Closures abound as Hurricane Irene nears (updated x2: more closures)

Image by SCE&G A downed power line on Folly Road. As 9:20 a.m. 2,300 customers were without power on Folly Beach.

Update, 12:15 p.m.: More school closings have been announced and Live 5 News has the list.

In addition, the College of Charleston has cancelled classes beginning at 2 p.m, The Citadel's classes are cancelled beginning at 1 p.m., and Charleston Southern is closing at 12:30 p.m.

Mid-morning update: The conditions are picking up with more wind gusts and reports that the bridge to Folly Beach has been closed — be sure you're tuned into the #CHSWX hashtag on Twitter for the very latest.

First reporting, morning: The threat of high winds, heavy rain and downtown flooding due to Hurricane Irene's passing has prompted the closure of Charleston Count Schools and local government this Friday.

The call was made last night at 9:30 p.m., which gave parents little time to figure out what to do with their children. However, it's clearly better to be safe than sorry, and keeping busses, parents and kids off the roads this afternoon is a good call.
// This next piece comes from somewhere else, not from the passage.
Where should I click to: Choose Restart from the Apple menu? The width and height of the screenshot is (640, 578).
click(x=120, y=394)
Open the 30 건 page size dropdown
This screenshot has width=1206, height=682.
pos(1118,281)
Bishop England High, Charleston Catholic, First Baptist High, Mason Preparatory and Porter-Gaud have decided to cancel classes today as well. The Post and Courier has a drawn out report on the situation which you can read here.

As for Irene's path and her effects on the Lowcountry today, here's what you need to know:

  • Irene has now been downgraded to a Category 2 storm with maximum sustained winds near 110 mph. 
  • A tropical storm warning remains in effect for the Lowcountry today. 
  • Wind gusts may exceed 50 mph along the coast. The combination of very high surf and high astronomical tides will enhance the risk for shallow coastal flooding. 
  • Four inches of rain is expected to fall in certain places, so beware of driving around high tide which is at 6:30 p.m. this evening.

You can check out the models at the National Oceanic and Atmospheric Administration's site, it provides plenty of information on the storm and is updated every few hours.